══ DATA FOR PROCESSING ══

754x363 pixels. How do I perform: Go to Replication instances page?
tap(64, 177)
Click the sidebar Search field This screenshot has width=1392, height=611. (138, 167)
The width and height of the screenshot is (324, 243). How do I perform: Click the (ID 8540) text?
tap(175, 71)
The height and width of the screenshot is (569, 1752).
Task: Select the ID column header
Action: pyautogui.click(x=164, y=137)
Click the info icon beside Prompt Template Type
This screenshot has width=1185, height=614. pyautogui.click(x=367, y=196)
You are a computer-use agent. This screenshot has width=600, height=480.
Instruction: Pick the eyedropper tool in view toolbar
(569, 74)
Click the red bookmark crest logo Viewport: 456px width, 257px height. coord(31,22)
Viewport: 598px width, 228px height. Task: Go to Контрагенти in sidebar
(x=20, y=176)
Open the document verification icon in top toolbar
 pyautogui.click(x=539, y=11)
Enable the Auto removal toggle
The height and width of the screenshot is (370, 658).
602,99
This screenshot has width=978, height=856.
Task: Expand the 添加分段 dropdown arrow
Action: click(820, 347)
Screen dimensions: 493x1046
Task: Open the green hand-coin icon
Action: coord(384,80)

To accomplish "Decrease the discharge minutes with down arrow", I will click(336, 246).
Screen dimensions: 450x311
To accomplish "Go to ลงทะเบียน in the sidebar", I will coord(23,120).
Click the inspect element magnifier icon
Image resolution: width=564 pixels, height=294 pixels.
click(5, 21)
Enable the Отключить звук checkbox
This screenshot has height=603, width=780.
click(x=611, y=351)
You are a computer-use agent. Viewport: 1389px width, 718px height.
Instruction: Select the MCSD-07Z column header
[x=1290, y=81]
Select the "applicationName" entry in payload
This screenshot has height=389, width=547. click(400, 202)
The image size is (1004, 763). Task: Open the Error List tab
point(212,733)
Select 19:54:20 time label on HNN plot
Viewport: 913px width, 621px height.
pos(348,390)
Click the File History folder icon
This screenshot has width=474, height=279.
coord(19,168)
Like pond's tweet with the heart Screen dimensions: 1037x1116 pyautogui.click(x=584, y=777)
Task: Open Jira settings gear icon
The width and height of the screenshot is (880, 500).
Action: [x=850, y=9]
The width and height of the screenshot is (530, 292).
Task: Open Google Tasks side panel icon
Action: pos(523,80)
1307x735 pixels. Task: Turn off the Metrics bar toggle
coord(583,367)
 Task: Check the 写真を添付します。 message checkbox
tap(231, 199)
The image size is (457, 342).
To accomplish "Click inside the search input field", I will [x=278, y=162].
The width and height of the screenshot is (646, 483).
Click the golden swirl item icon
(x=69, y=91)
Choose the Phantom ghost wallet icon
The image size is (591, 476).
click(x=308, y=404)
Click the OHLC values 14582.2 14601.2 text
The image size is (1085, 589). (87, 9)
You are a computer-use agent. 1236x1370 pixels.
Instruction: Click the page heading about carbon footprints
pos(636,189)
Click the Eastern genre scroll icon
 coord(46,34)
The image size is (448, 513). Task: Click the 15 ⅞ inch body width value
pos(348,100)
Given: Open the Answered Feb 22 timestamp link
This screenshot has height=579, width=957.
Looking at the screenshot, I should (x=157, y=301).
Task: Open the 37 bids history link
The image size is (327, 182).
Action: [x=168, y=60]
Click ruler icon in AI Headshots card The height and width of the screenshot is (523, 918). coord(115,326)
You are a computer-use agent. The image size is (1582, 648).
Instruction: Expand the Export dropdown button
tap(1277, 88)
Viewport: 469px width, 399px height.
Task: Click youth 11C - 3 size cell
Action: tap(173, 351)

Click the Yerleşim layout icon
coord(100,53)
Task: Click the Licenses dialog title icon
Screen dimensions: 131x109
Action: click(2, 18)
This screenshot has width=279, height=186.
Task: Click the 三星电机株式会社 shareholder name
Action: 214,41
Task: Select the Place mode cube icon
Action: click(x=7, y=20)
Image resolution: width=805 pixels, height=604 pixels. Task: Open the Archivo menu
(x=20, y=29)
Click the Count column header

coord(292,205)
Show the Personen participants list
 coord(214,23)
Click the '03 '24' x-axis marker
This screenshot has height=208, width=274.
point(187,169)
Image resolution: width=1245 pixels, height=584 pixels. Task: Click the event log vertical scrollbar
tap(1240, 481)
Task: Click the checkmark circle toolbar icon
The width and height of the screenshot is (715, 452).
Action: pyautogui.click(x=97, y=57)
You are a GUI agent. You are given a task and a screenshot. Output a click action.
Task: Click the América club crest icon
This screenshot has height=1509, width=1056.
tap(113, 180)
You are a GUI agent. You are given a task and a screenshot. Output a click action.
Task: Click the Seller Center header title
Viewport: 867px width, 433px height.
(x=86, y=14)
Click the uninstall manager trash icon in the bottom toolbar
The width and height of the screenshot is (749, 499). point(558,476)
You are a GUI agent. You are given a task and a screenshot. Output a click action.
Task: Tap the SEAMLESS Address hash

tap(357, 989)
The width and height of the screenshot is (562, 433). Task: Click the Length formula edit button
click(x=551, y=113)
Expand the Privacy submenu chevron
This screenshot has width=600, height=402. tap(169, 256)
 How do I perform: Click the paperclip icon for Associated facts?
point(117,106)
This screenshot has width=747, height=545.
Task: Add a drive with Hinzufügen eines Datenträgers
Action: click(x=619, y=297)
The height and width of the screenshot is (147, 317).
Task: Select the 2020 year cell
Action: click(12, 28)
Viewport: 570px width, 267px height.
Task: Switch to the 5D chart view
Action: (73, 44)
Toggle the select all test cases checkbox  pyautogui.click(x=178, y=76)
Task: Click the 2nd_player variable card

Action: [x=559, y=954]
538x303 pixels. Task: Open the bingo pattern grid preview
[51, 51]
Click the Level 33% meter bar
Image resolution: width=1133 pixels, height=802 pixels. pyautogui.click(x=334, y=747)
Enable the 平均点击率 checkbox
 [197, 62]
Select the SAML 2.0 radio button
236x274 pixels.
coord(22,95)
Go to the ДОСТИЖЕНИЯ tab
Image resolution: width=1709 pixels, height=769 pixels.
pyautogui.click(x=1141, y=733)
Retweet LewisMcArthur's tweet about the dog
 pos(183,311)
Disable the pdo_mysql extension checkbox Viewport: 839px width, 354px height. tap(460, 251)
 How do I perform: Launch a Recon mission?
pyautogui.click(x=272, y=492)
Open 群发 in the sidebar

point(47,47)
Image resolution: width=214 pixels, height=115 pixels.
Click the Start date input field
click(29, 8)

═══

Copy the lines from the entries above in which the word "crest" appears.

• _SOLUTION FOR THIS EXERCISE_:
Click the red bookmark crest logo Viewport: 456px width, 257px height. coord(31,22)
Task: Click the América club crest icon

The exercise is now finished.